James McCann, another parent organizer, wrote in an email Wednesday that the administration was being “overbearing” by telling parents and students what to do outside of school.
“The kids at the dance all know each other, just like they will at the parade and football game, and all go to the same school,” McCann wrote. “Doesn’t it make sense that they assume the risk of being together at a dance if they see each other at school?”
Students said their classmates are divided on attending the dance.
STUDENTS DIVIDED
Alicia Burr, 15, has been looking forward to school dances since she watched her older brother and her cousin attend them. She started a petition asking the school to allow the homecoming dance that gathered more than 500 signatures. Some students are messaging her asking how they can help, she said, but others are texting her about their concerns about spreading the virus to their younger siblings.
“This part of our lives is not only about education,” she wrote in the petition. “We are building our memories to look back on for a lifetime. If we are expected to attend in-person school five days a week, there is no reason that we can’t have an evening dance for 3 hours.”

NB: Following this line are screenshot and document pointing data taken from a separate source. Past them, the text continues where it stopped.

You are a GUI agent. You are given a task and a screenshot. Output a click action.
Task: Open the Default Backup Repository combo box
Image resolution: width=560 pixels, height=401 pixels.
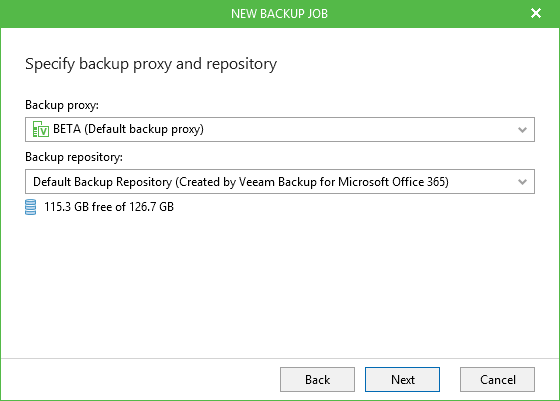click(280, 181)
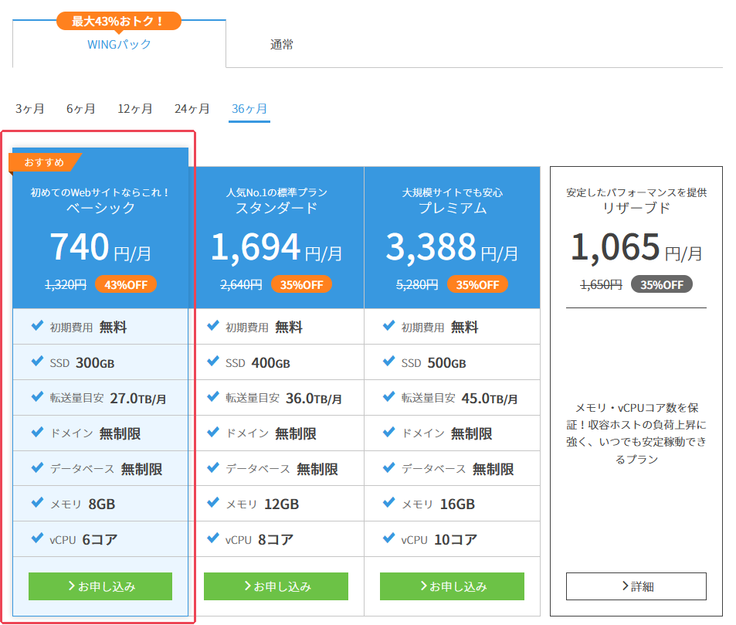The width and height of the screenshot is (736, 625).
Task: Click checkmark beside スタンダード メモリ 12GB
Action: coord(213,504)
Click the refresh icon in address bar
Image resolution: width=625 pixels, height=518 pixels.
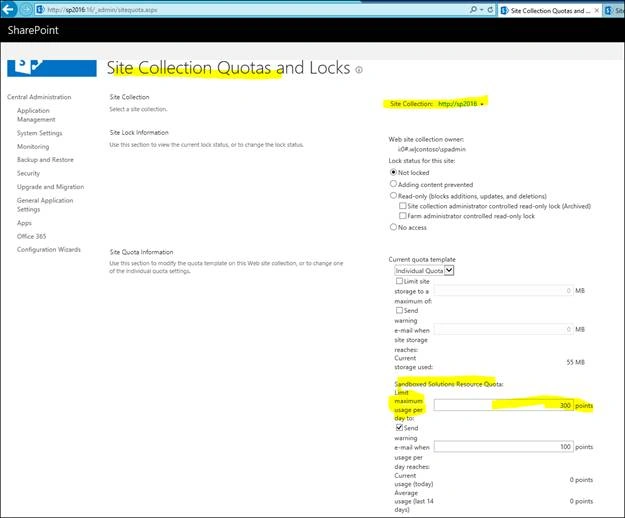coord(490,10)
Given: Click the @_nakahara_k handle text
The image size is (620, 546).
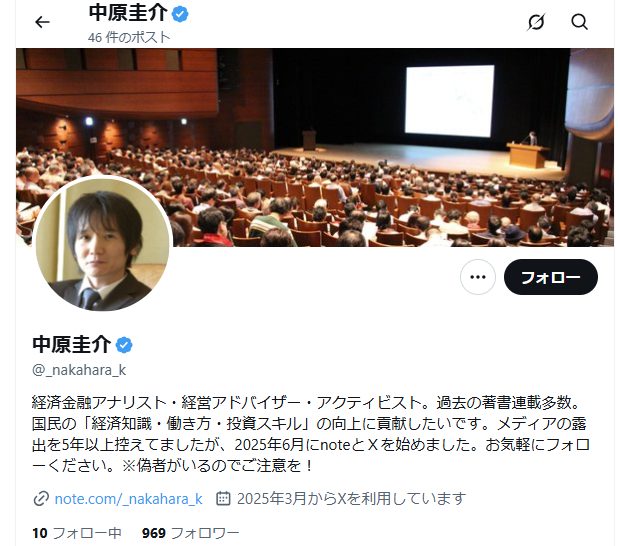Looking at the screenshot, I should click(x=79, y=370).
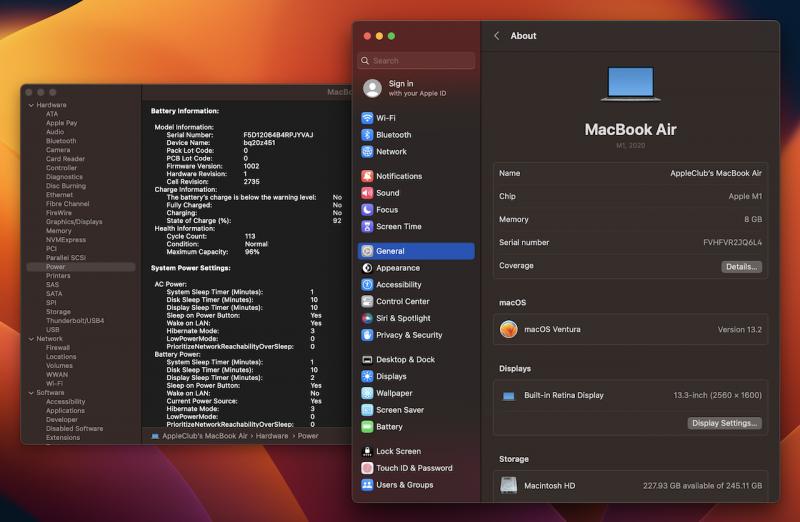The width and height of the screenshot is (800, 522).
Task: Click the Coverage Details button
Action: [x=741, y=267]
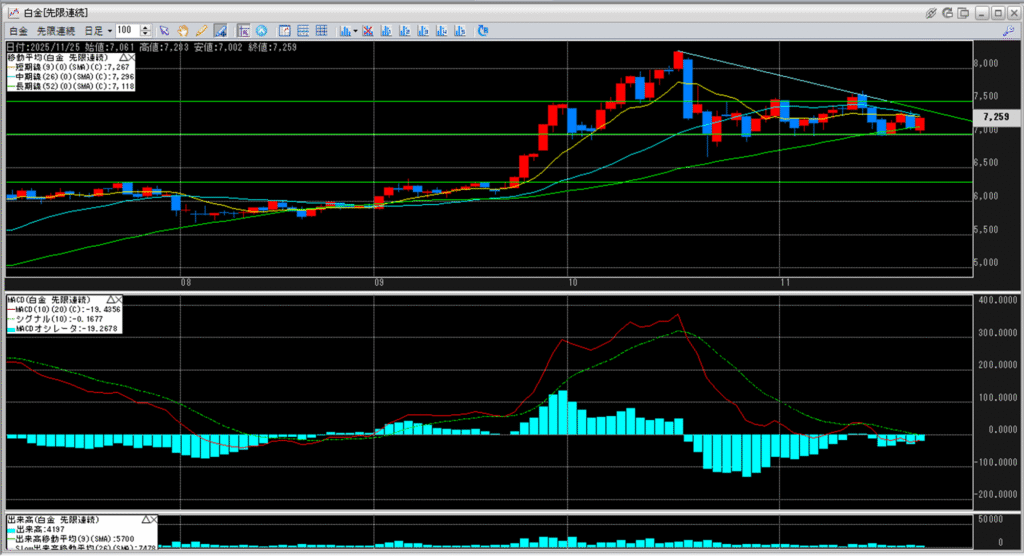The image size is (1024, 556).
Task: Click the blue round globe toolbar icon
Action: [261, 31]

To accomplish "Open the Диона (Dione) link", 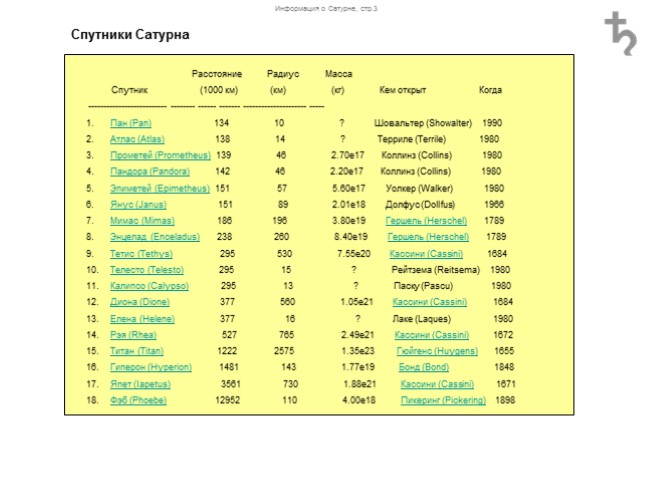I will [x=140, y=302].
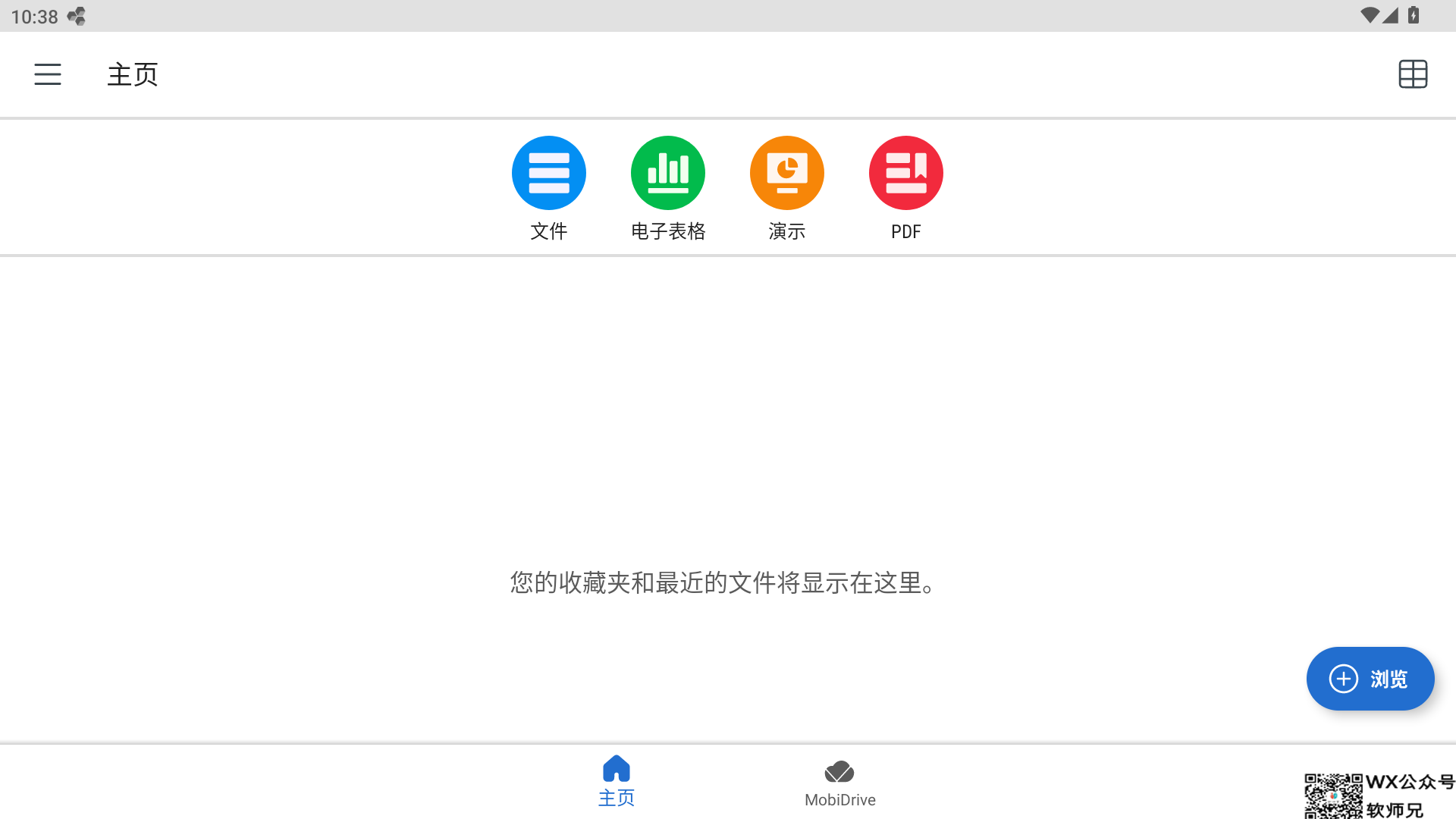The width and height of the screenshot is (1456, 819).
Task: Toggle the navigation drawer with hamburger menu
Action: [48, 74]
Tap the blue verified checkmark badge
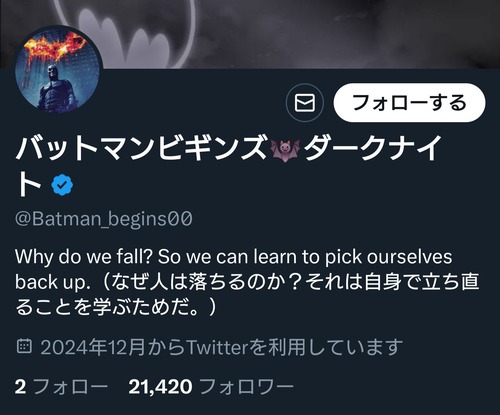This screenshot has height=415, width=500. point(62,184)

Finley Fairfield, 17, is worried the event will jeopardize their ability to have classes and other events, like her fall musical or spring graduation, in person. She said she might attend the football game but sit apart from the crowd, but she would not go to the dance.
“I’ve worked so hard to stay safe, so I can have my senior year in person. … I understand firsthand the feeling of losing out on so many high school experiences, and I understand how tempting it is to pretend that none of this exists,” said Fairfield, who lives in Kennebunkport. “Especially as a senior, I want these things, but I want them safely.”
RSU 21, like many other Maine schools, has been navigating positive cases and close contacts. Art LeBlanc, the school board chairman, said an elementary school in Arundel closed for two weeks as a result of 24 positive cases.
“We really need to do what we can to control the community spread, in addition to controlling exposures in school-related activities,” he said.
The Maine Center for Disease Control and Prevention reported that 90 to 94 percent of RSU 21 students who are 12 or older have received at least one dose of the COVID-19 vaccine. That data is an estimate based on ZIP code, and it did not include a breakdown by school. RSU 21 also reported that 94 percent of the employees at Kennebunk High School are vaccinated. The district covers Kennebunk, Kennebunkport and Arundel.
The district also is conducting pooled testing to detect cases. Students and staff who are vaccinated or who participate in pooled testing are not required to quarantine from school if they are a close contact of someone who is positive for COVID-19. Those who do not participate in pooled testing and are not vaccinated are required to quarantine for 10 days in that situation.